[Element and text position data]
************

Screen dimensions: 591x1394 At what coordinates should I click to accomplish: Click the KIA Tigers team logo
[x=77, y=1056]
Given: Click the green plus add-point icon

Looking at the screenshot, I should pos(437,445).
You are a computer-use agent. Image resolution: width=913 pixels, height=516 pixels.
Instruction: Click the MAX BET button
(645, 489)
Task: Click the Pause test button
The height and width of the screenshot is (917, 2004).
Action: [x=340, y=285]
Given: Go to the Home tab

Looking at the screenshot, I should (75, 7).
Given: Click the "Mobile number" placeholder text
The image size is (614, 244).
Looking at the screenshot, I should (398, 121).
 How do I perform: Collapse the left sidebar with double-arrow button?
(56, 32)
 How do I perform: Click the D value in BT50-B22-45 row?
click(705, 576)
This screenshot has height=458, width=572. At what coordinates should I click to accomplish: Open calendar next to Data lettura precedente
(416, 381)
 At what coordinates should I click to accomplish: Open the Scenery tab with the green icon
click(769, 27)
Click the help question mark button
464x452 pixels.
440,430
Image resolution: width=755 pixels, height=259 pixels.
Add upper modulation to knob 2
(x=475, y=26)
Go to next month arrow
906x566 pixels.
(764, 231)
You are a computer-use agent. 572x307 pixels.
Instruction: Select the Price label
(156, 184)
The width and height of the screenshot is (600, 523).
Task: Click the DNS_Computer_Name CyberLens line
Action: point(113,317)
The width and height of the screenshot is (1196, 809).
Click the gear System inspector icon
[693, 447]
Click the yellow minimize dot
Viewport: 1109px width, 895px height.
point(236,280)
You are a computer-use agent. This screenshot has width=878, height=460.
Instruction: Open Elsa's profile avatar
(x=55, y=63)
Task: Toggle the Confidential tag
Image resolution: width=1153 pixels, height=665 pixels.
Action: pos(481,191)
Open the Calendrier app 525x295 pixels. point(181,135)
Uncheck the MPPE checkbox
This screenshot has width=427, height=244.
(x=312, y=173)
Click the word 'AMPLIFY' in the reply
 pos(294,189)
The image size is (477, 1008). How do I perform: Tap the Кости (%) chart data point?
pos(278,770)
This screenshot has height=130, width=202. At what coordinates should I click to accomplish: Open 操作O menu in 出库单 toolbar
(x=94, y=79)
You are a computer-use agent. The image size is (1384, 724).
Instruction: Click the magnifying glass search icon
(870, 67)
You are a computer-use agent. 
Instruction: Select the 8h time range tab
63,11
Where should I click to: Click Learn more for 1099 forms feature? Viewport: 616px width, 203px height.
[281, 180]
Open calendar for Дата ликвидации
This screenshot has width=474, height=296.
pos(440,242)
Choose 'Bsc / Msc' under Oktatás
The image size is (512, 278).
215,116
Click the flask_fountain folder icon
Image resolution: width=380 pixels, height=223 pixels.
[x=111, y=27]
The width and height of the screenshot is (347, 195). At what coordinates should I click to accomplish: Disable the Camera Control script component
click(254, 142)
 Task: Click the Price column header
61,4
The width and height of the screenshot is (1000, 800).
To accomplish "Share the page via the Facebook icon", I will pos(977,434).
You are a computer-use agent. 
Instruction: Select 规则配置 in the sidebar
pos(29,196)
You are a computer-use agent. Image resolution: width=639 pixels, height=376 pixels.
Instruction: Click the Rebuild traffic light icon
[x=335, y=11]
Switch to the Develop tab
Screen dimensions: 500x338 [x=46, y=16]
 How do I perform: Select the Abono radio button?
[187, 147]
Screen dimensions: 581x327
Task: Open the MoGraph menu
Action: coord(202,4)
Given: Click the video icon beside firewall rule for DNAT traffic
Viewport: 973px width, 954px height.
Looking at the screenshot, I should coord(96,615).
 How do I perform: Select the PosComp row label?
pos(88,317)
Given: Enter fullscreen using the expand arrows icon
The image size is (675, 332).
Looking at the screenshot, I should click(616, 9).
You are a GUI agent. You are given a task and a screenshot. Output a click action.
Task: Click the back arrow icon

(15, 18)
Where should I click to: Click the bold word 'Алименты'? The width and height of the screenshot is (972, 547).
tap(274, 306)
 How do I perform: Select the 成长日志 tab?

************

= REQUIRED TASK =
Rewrite all the lines above with every "How do I perform" changed to "How should I perform" and nothing else altered.

= ANSWER TO THIS TASK =
Screen dimensions: 591x1394 At what coordinates should I click to accomplish: Click the KIA Tigers team logo
[x=77, y=1056]
Given: Click the green plus add-point icon

Looking at the screenshot, I should pos(437,445).
You are a computer-use agent. Image resolution: width=913 pixels, height=516 pixels.
Instruction: Click the MAX BET button
(645, 489)
Task: Click the Pause test button
The height and width of the screenshot is (917, 2004).
Action: [x=340, y=285]
Given: Go to the Home tab

Looking at the screenshot, I should (75, 7).
Given: Click the "Mobile number" placeholder text
The image size is (614, 244).
Looking at the screenshot, I should (398, 121).
 How should I perform: Collapse the left sidebar with double-arrow button?
(56, 32)
 How should I perform: Click the D value in BT50-B22-45 row?
click(705, 576)
This screenshot has height=458, width=572. At what coordinates should I click to accomplish: Open calendar next to Data lettura precedente
(416, 381)
 At what coordinates should I click to accomplish: Open the Scenery tab with the green icon
click(769, 27)
Click the help question mark button
464x452 pixels.
440,430
Image resolution: width=755 pixels, height=259 pixels.
Add upper modulation to knob 2
(x=475, y=26)
Go to next month arrow
906x566 pixels.
(764, 231)
You are a computer-use agent. 572x307 pixels.
Instruction: Select the Price label
(156, 184)
The width and height of the screenshot is (600, 523).
Task: Click the DNS_Computer_Name CyberLens line
Action: point(113,317)
The width and height of the screenshot is (1196, 809).
Click the gear System inspector icon
[693, 447]
Click the yellow minimize dot
Viewport: 1109px width, 895px height.
point(236,280)
You are a computer-use agent. This screenshot has width=878, height=460.
Instruction: Open Elsa's profile avatar
(x=55, y=63)
Task: Toggle the Confidential tag
Image resolution: width=1153 pixels, height=665 pixels.
Action: pos(481,191)
Open the Calendrier app 525x295 pixels. point(181,135)
Uncheck the MPPE checkbox
This screenshot has width=427, height=244.
(x=312, y=173)
Click the word 'AMPLIFY' in the reply
 pos(294,189)
The image size is (477, 1008). How should I perform: Tap the Кости (%) chart data point?
pos(278,770)
This screenshot has height=130, width=202. At what coordinates should I click to accomplish: Open 操作O menu in 出库单 toolbar
(x=94, y=79)
You are a computer-use agent. The image size is (1384, 724).
Instruction: Click the magnifying glass search icon
(870, 67)
You are a computer-use agent. 
Instruction: Select the 8h time range tab
63,11
Where should I click to: Click Learn more for 1099 forms feature? Viewport: 616px width, 203px height.
[281, 180]
Open calendar for Дата ликвидации
This screenshot has width=474, height=296.
pos(440,242)
Choose 'Bsc / Msc' under Oktatás
The image size is (512, 278).
215,116
Click the flask_fountain folder icon
Image resolution: width=380 pixels, height=223 pixels.
[x=111, y=27]
The width and height of the screenshot is (347, 195). At what coordinates should I click to accomplish: Disable the Camera Control script component
click(254, 142)
 Task: Click the Price column header
61,4
The width and height of the screenshot is (1000, 800).
To accomplish "Share the page via the Facebook icon", I will pos(977,434).
You are a computer-use agent. 
Instruction: Select 规则配置 in the sidebar
pos(29,196)
You are a computer-use agent. Image resolution: width=639 pixels, height=376 pixels.
Instruction: Click the Rebuild traffic light icon
[x=335, y=11]
Switch to the Develop tab
Screen dimensions: 500x338 [x=46, y=16]
 How should I perform: Select the Abono radio button?
[187, 147]
Screen dimensions: 581x327
Task: Open the MoGraph menu
Action: coord(202,4)
Given: Click the video icon beside firewall rule for DNAT traffic
Viewport: 973px width, 954px height.
Looking at the screenshot, I should coord(96,615).
 How should I perform: Select the PosComp row label?
pos(88,317)
Given: Enter fullscreen using the expand arrows icon
The image size is (675, 332).
Looking at the screenshot, I should click(616, 9).
You are a GUI agent. You are given a task and a screenshot. Output a click action.
Task: Click the back arrow icon

(15, 18)
Where should I click to: Click the bold word 'Алименты'? The width and height of the screenshot is (972, 547).
tap(274, 306)
 How should I perform: Select the 成长日志 tab?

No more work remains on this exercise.